··· Material for this task ···

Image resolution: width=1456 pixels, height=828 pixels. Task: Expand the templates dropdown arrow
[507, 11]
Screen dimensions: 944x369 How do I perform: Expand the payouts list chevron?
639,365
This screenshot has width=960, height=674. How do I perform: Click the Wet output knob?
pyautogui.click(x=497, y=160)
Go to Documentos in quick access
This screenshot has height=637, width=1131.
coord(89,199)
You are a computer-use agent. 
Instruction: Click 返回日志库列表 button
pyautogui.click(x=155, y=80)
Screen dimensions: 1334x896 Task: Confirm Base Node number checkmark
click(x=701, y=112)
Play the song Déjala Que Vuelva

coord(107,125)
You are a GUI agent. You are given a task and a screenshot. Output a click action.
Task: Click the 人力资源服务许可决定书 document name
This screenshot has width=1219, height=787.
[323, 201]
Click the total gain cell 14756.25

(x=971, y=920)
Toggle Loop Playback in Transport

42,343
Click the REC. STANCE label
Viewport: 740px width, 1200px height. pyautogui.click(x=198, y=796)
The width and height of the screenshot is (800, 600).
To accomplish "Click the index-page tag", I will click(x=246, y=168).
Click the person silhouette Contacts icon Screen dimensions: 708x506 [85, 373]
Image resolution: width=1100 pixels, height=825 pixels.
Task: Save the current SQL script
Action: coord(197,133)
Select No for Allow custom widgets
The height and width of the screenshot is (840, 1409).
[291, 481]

···

- _Your objective_
From the first record to the last, print each one exactly.

- _Task output_
Image resolution: width=1456 pixels, height=828 pixels. Task: Expand the templates dropdown arrow
[507, 11]
Screen dimensions: 944x369 How do I perform: Expand the payouts list chevron?
639,365
This screenshot has width=960, height=674. How do I perform: Click the Wet output knob?
pyautogui.click(x=497, y=160)
Go to Documentos in quick access
This screenshot has height=637, width=1131.
coord(89,199)
You are a computer-use agent. 
Instruction: Click 返回日志库列表 button
pyautogui.click(x=155, y=80)
Screen dimensions: 1334x896 Task: Confirm Base Node number checkmark
click(x=701, y=112)
Play the song Déjala Que Vuelva

coord(107,125)
You are a GUI agent. You are given a task and a screenshot. Output a click action.
Task: Click the 人力资源服务许可决定书 document name
This screenshot has width=1219, height=787.
[323, 201]
Click the total gain cell 14756.25

(x=971, y=920)
Toggle Loop Playback in Transport

42,343
Click the REC. STANCE label
Viewport: 740px width, 1200px height. pyautogui.click(x=198, y=796)
The width and height of the screenshot is (800, 600).
To accomplish "Click the index-page tag", I will click(x=246, y=168).
Click the person silhouette Contacts icon Screen dimensions: 708x506 [85, 373]
Image resolution: width=1100 pixels, height=825 pixels.
Task: Save the current SQL script
Action: coord(197,133)
Select No for Allow custom widgets
The height and width of the screenshot is (840, 1409).
[291, 481]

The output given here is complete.